There is a complete segregation of the sexes on Seggri and a very large gender imbalance that heavily favors women. Boys, being so rare, are prized family jewels until the age of eleven when they are sent off to live in the men's only citadels. There, they further their status as trophies and seek glory in a dangerous and often gory sport, learn to become phenomenal dancers, and most importantly how to take care of bedroom matters. Concepts as these are what makes men men on Seggri. Women do everything else: anything that could be construed as work, business, or an enterprise beyond entertainment is solely relegated for women. Men remain uneducated and ignorant of everything; they are prizes who develop a reputation and are sold nightly to women who have saved long, hard-earned money for a night of pleasure, or to conceive a child.
Homosexuality is normal on Seggri in large part due to the seclusion of the men. While it is seen as normal among the women and usually leads to marriage there are factions for and against it among the men even if both sides practice it. It's the presentation of this story that makes it work as well as it does: the view from multiple outsiders trying to understand a bizarre foreign culture. There are multiple reports about life on Seggri in this story; each gives enough to develop its' idea and collectively they paint a broad, detailed picture that indulges the imagination in the most realistic of ways. Le Guin could set many a story or novel on Seggri. This is not a happy story. It's brutal, blunt and lacking anything that resembles sentiment. It's disturbing and that is why it works.
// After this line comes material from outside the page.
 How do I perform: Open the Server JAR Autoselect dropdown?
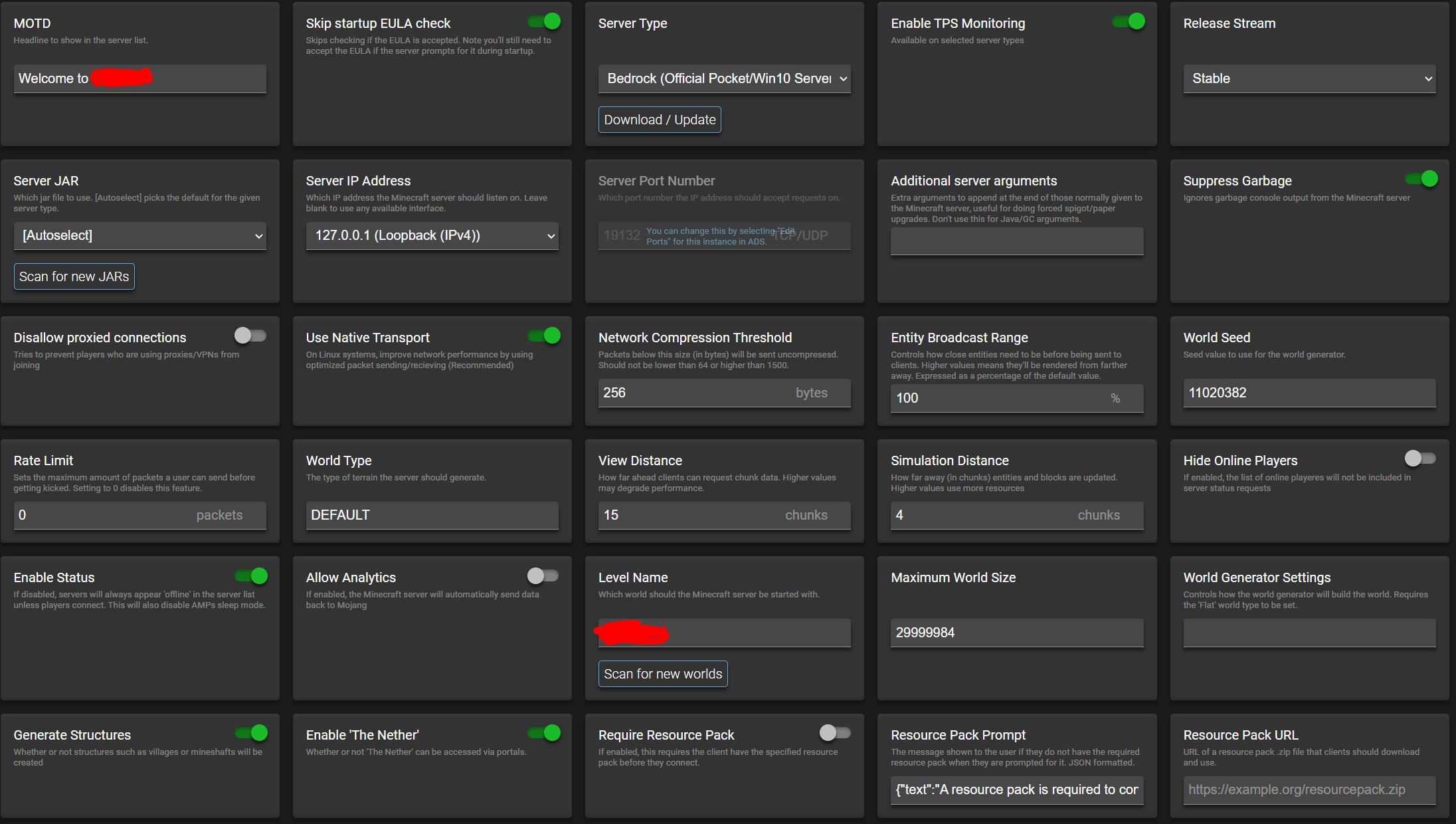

This collection isn't all about sex. It's about gender, identity, and what intercourse means to an individual or to a society. Not all the stories hit the mark (the closing story 'Paradises Lost' felt particularly cumbersome) but there are a few of those rare wonderful stories--of any length--that make you want to run out and tell people about what you're reading. Those are the ones I've talked about here. Now go read them for yourself and see why I feel as I do.